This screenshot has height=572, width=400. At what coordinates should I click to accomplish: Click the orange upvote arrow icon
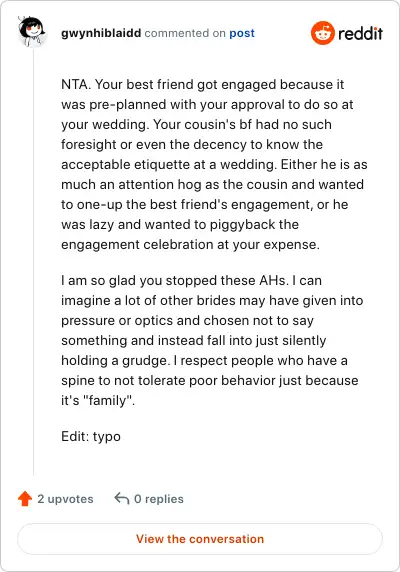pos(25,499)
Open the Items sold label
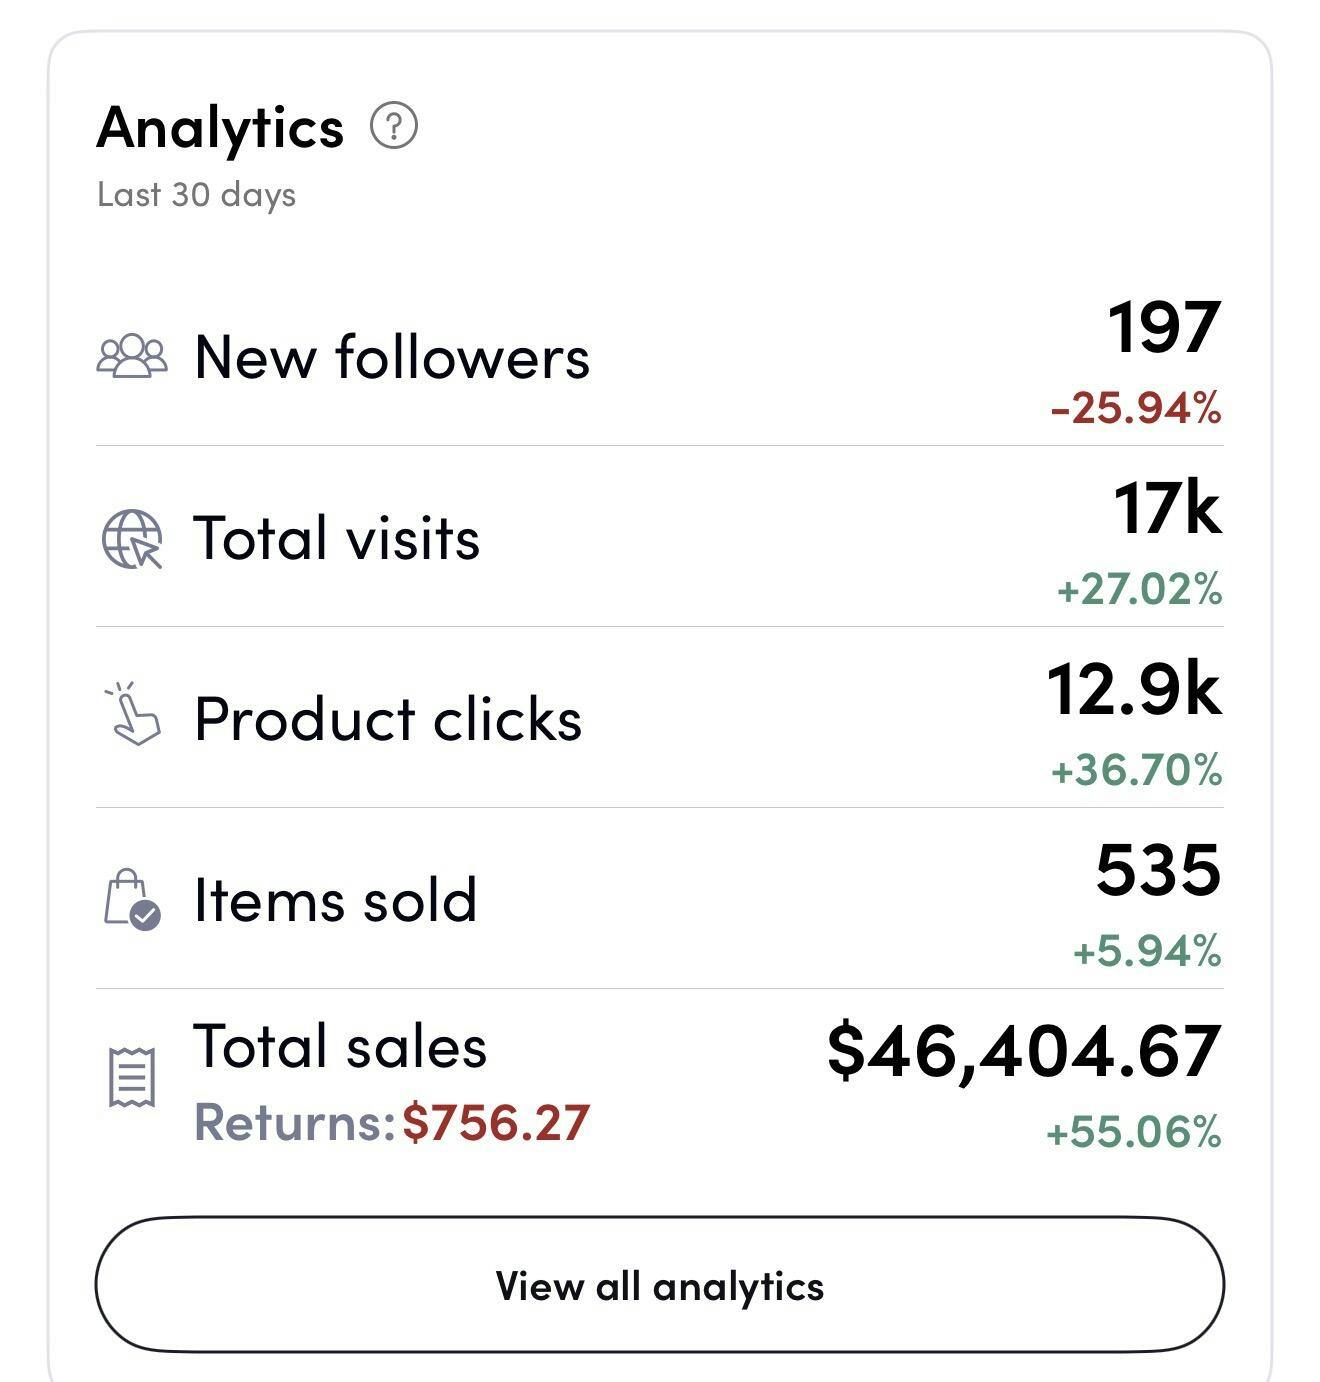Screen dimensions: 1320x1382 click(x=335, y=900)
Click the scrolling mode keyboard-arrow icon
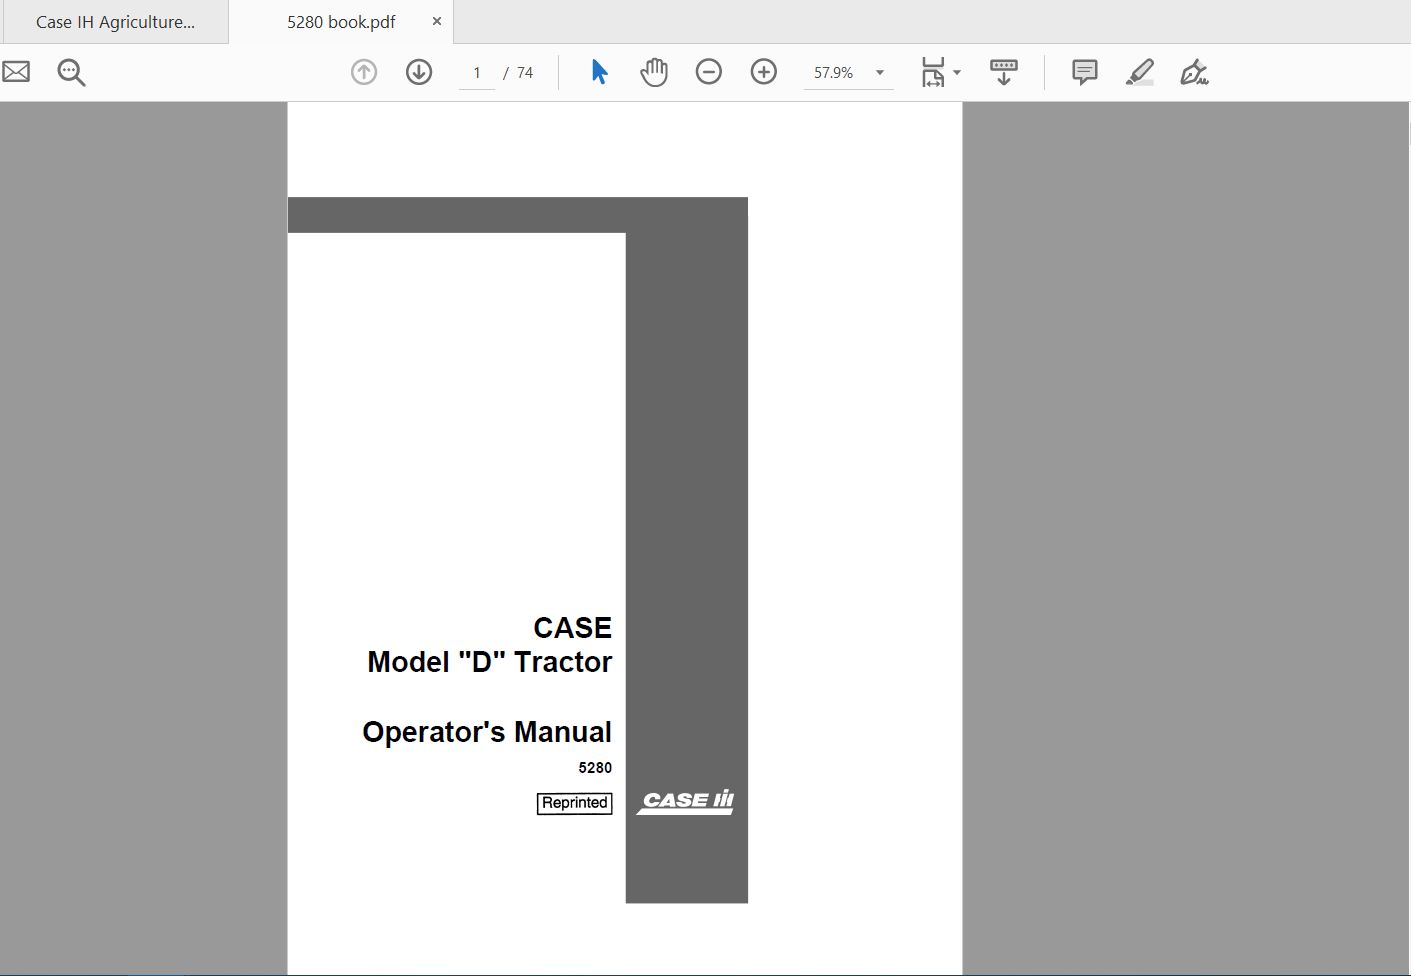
-.-.-
Instruction: Rewrite the records from the line that has "Open the Items sold label" through the end of the records, changing "Items sold" to "Units sold" and keeping everything else the same. Leave the pictures out of your answer.

Task answer:
Open the Units sold label
Screen dimensions: 1320x1382 click(x=335, y=900)
Click the scrolling mode keyboard-arrow icon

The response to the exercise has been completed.